Items on finding words and elements
<<<<

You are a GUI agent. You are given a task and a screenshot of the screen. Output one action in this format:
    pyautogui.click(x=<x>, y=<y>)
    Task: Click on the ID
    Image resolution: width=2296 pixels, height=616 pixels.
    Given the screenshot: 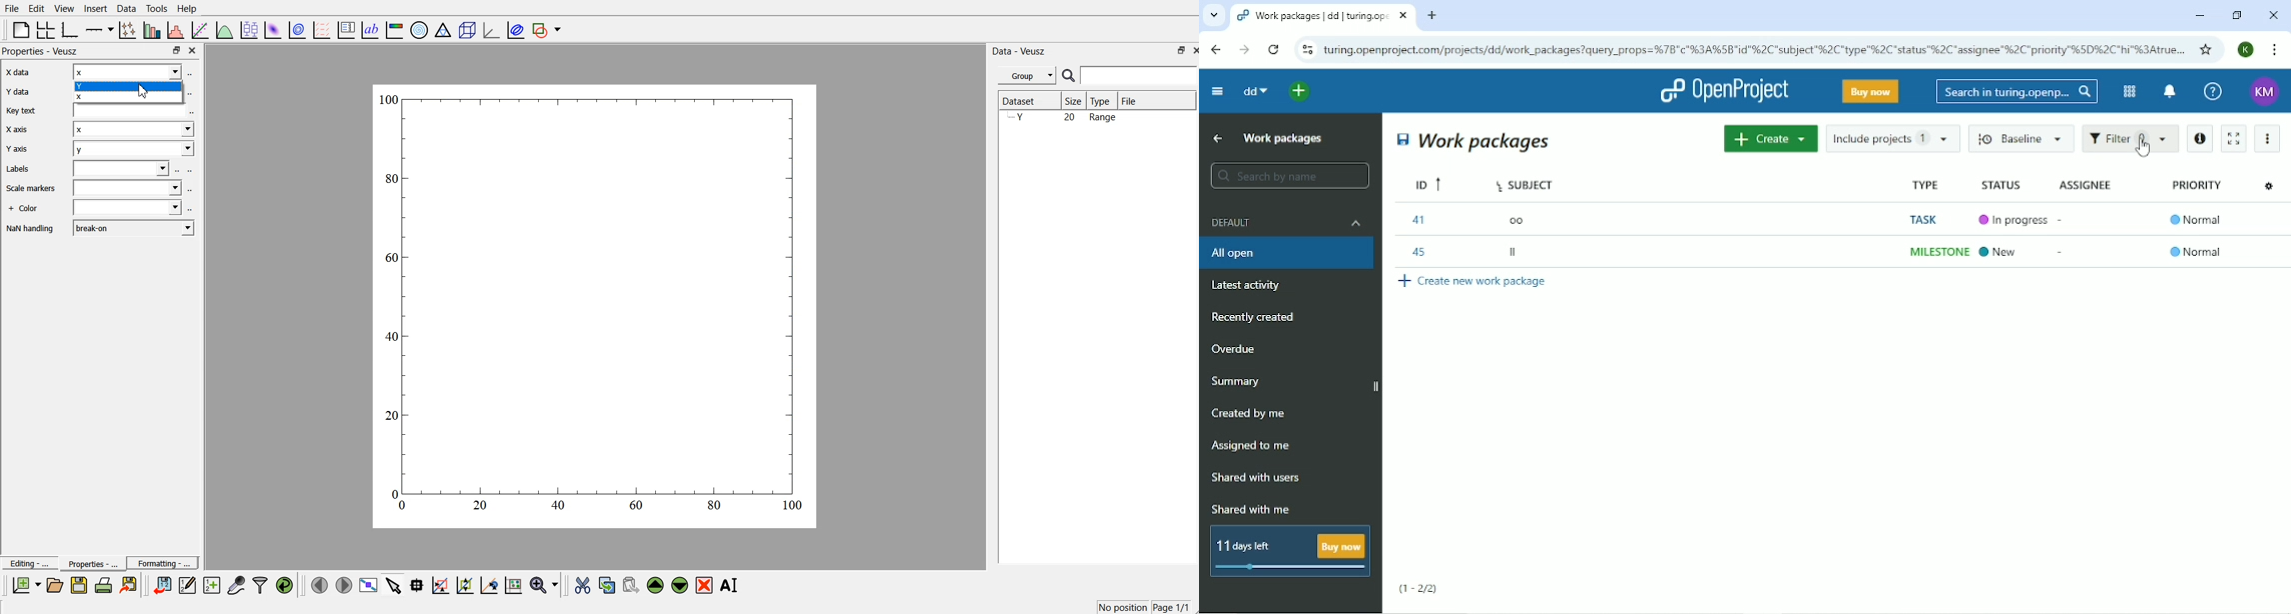 What is the action you would take?
    pyautogui.click(x=1426, y=183)
    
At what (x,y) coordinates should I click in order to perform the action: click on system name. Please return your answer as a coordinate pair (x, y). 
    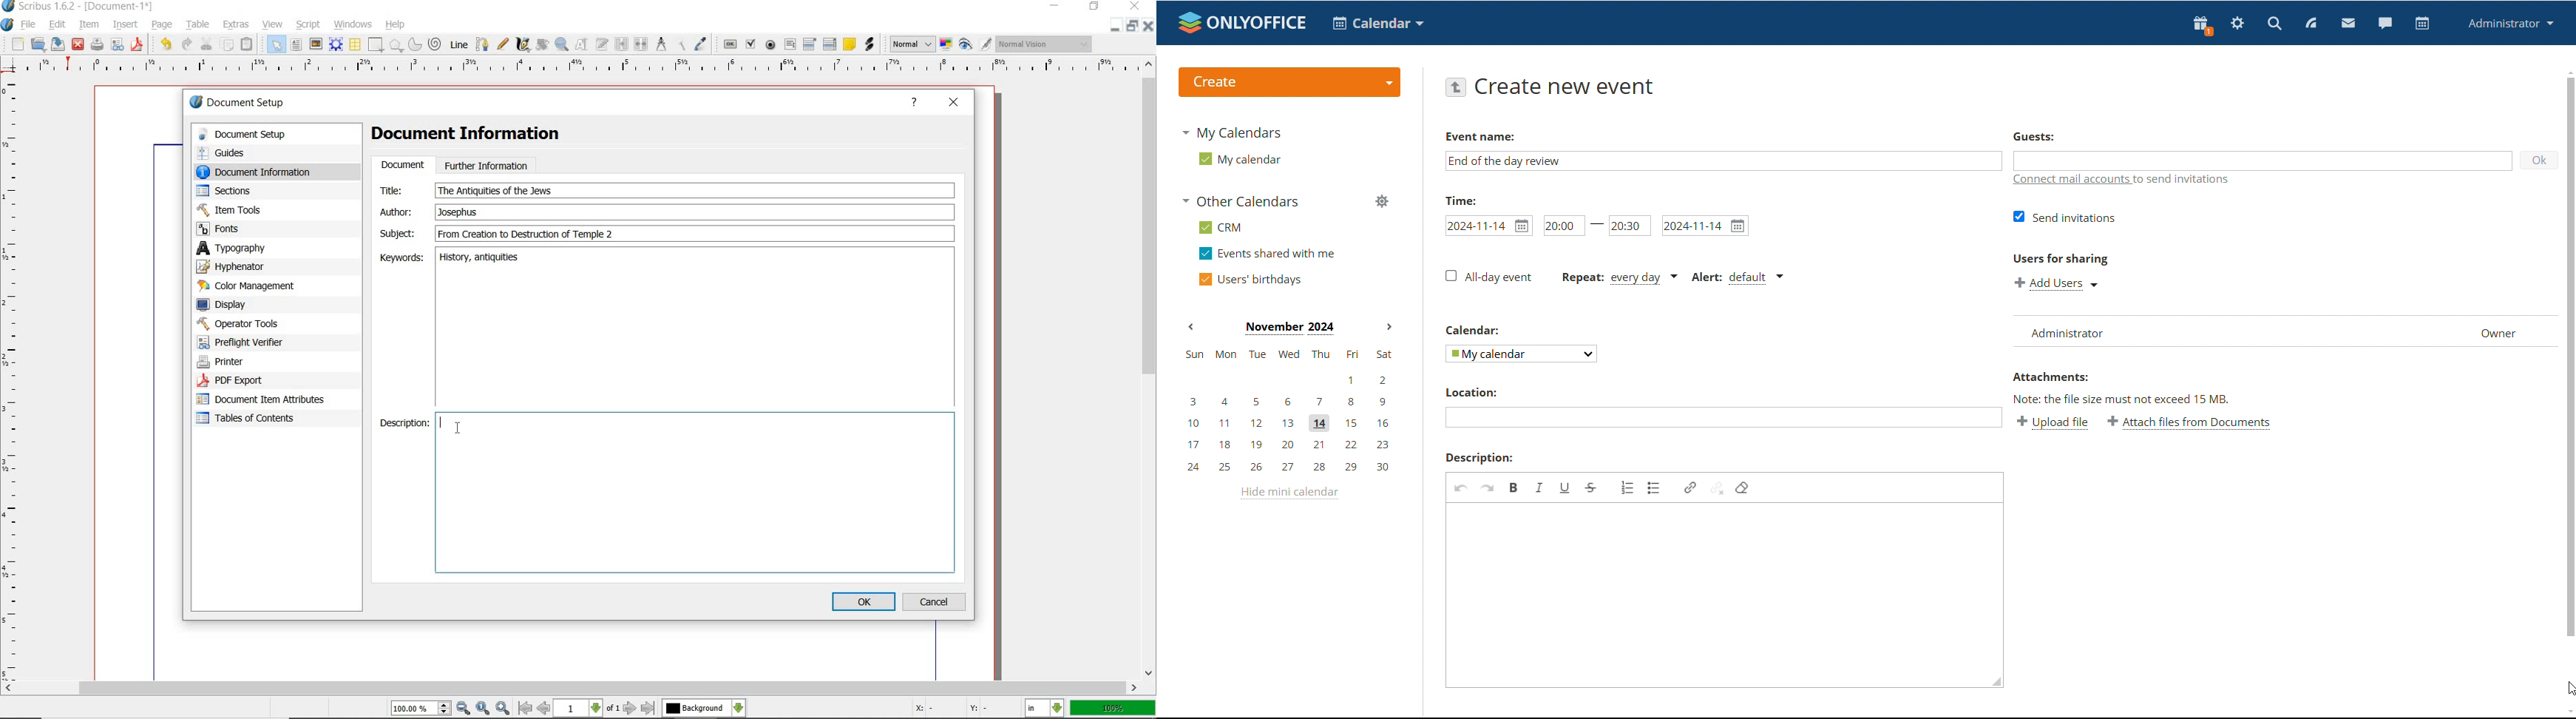
    Looking at the image, I should click on (78, 7).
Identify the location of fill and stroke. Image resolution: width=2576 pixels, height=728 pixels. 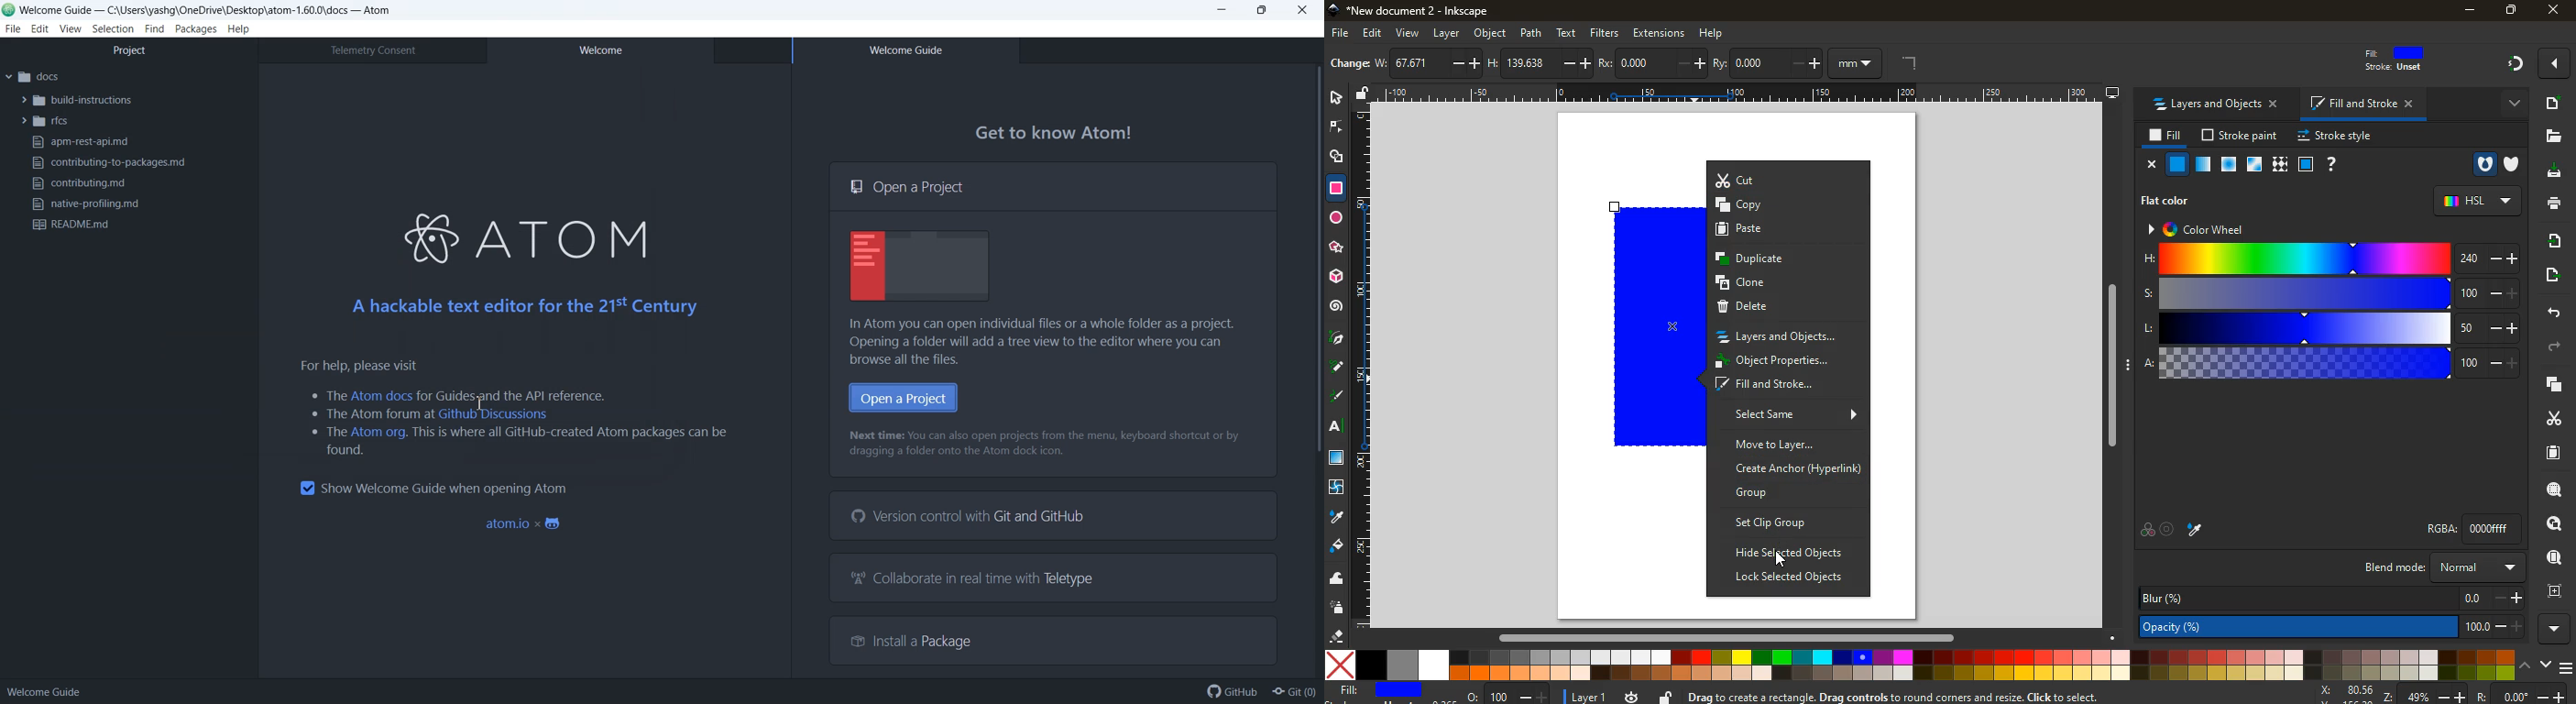
(2361, 104).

>>>>

WHAT IS EXPECTED |
Please retype the items from the line containing "At what (x,y)" through the end of the items, leaving out the pictures.

EXPECTED ANSWER |
At what (x,y) coordinates should I click in order to perform the action: click on system name. Please return your answer as a coordinate pair (x, y). 
    Looking at the image, I should click on (78, 7).
Identify the location of fill and stroke. Image resolution: width=2576 pixels, height=728 pixels. 
(2361, 104).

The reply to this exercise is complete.